Damit komme ich schon zu einem weiteren Punkt, der mich überrascht und begeistert hat. Wir bekommen die Geschichte hauptsächlich aus Lilys Perspektive erzählt, doch einige Male kommen auch andere Frauen ihrer Familie zu Wort. Da wäre einmal ihre Mutter, von der wir erfahren, wie sie Lilys Vater kennenlernte und wie sie sich in ihrer Jugend durchschlagen musste. Oder auch Lilys Tante Judy, die als Wissenschaftlerin einen eher unkonventionellen beruflichen Weg für die damalige Zeit gewählt hat. Diese Perspektivwechsel haben der Geschichte nochmal etwas besonderes gegeben und mir tiefe Einblicke in ihre Gefühlswelten ermöglicht. Angekündigt werden diese Sprünge über einen Zeitstrahl, der uns die zeitliche Einordnung erleichtert.

Das Herzstück der Geschichte ist die Annäherung zwischen Lily und Kath in ganz klassischer Coming of Age-Tradition, und gerade auch nicht. Würde ihre Geschichte in unserer heutigen Zeit spielen, wäre sie ebenfalls zauberhaft zu lesen, aber weniger dramatisch. Denn in den 50er Jahren war die Liebe zwischen zwei Frauen in der Gesellschaft noch fernab jeder Normalität. Deshalb ist der Telegraph Club ihr Dreh- und Angelpunkt, wo sie ihre Gefühle ergründen können und andere Frauen kennenlernen, die ebenso fühlen wie sie.
Lily als Protagonistin habe ich mich sehr nah gefühlt und fand es so interessant zu lesen, wie sie sich nach und nach verstehen lernt und dann auch trotz der Folgen sehr für sich einsteht. Sie weiß anfangs selbst noch nicht genau, was sie möchte und fühlt, aber macht dabei eine riesige Entwicklung durch.
Kath habe ich auch direkt in mein Herz geschlossen als sie Lily auf der Mädchentoilette vom Telegraph Club erzählt hat. Sie ist so ein besonnenes, geduldiges Mädchen, das Lily die Zeit gibt, sich über ihre Gefühle klar zu werden.
Selbst die Nebenfiguren bekommen hier sehr viel Persönlichkeit, ich muss immernoch an Lilys Kindheitsfreundin Shirley zurückdenken, die so viele Facetten von sich gezeigt hat, und mit der ich trotz ihrer Fehler mitleiden musste. Hier hat jeder Charakter Raum für seine eigene Geschichte bekommen.

Das Ende hat mir ein bisschen das Herz gebrochen und trotzdem Mut gemacht. Ich war froh, dass die Autorin sich gegen ein Zuckerwatte-Ende entschieden hat, zu viel Kitsch hätte einfach nicht gepasst. Besonders gut fand ich noch die Anmerkungen im Nachwort hinten im Buch, wo die Autorin nochmal einige Informationen zu den Kernthemen der Geschichte schildert und Lilys Erzählung einbettet. 

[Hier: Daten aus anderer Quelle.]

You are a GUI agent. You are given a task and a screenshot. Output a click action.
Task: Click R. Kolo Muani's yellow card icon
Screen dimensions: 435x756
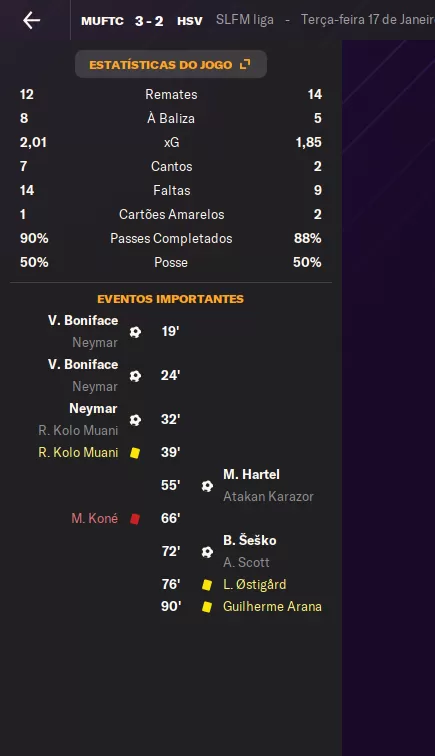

"Last night at the Telegraph Club" hat mich in die 50er Jahre entführt und aufgezeigt, welche Sonnen- und Schattenseiten diese Zeit hatte. Ich habe es geliebt, mit Lily durch die Straßen San Franciscos zu laufen, habe aber auch sehr mit ihr gelitten, als sie ihren eigenen, steinigen Weg eingeschlagen hat. Ein sehr gesellschaftskritisches, emotionales Jugendbuch, das ich jedem empfehlen kann.



Alles Liebe





  Vielen herzlichen Dank an den dtv Verlag für die freundliche Bereitstellung des Rezensionsexemplars!